France does have a universal, taxpayer-funded, government-run health insurance program, but it’s been putting primary care physicians in charge of a “coordinated care pathway” care management system since 2005, Hogberg said today.

Hogberg, a health policy analyst at the National Center for Public Policy Research, talked about the French health care system today at a Senate Health, Education, Labor and Pensions health subcommittee hearing on “what the U.S. health care system can learn from other countries.”

The hearing turned into a referendum on the advantages and disadvantages of government-run health care programs.

Hogberg — who represented an organization typically described as conservative — said government-run health programs in other countries often use the same tools that commercial health insurers use to manage costs in the United States.

Even though health care is much cheaper than care in the United States, the French government health care system has been running a deficit since 1988, Hogberg said, according to a written version of his testimony.

In 2005, the French government health program tried to control costs by adding a “coordinated care pathway” gatekeeper system that’s run by primary care physicians. 

A patient who sees a specialist without getting a gatekeeper referral must pay a higher percentage of the bill out-of-pocket, Hogberg said.

## Exercise tasks
A: According to the French health care article, since what year has the French government health care system been running a deficit?
B: Condense the paragraph of the French health care article that begins "Hogberg, a health policy analyst" into a shorter version that keeps its main facts.
C: Print everything in the French health care article from "France does have" down to "Hogberg said today.".

## Dataset extract
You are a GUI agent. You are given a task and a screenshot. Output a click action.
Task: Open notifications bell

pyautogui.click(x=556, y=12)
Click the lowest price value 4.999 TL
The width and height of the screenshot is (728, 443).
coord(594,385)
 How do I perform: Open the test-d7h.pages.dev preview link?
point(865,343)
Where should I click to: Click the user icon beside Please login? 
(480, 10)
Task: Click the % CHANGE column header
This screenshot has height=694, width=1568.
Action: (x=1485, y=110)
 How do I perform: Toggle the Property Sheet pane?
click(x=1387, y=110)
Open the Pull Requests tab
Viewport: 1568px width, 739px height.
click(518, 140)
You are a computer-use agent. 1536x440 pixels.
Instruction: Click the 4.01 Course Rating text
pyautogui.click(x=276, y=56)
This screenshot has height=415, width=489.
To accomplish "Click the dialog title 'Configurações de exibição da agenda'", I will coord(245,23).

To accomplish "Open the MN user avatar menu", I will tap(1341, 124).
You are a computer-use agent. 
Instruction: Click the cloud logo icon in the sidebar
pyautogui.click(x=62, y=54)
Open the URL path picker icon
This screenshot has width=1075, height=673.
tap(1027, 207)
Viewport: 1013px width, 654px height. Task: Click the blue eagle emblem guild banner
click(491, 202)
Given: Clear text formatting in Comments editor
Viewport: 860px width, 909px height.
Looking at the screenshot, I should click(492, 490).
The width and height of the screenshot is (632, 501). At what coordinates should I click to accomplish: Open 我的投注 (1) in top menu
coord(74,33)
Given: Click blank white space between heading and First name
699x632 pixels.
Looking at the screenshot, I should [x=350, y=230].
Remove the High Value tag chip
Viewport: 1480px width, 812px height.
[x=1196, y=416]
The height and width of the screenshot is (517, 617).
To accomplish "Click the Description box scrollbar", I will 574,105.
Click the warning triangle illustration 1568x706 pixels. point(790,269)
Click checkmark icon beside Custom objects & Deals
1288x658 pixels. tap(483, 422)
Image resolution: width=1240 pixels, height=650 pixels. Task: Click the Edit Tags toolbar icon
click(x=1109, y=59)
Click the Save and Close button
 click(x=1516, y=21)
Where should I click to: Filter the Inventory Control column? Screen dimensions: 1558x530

## Exercise responses
A: Since 1988.

B: Hogberg, a health policy analyst at the National Center for Public Policy Research, spoke today about French health care at a Senate Health, Education, Labor and Pensions health subcommittee hearing on what the U.S. health care system can learn from other countries.

C:
France does have a universal, taxpayer-funded, government-run health insurance program, but it’s been putting primary care physicians in charge of a “coordinated care pathway” care management system since 2005, Hogberg said today.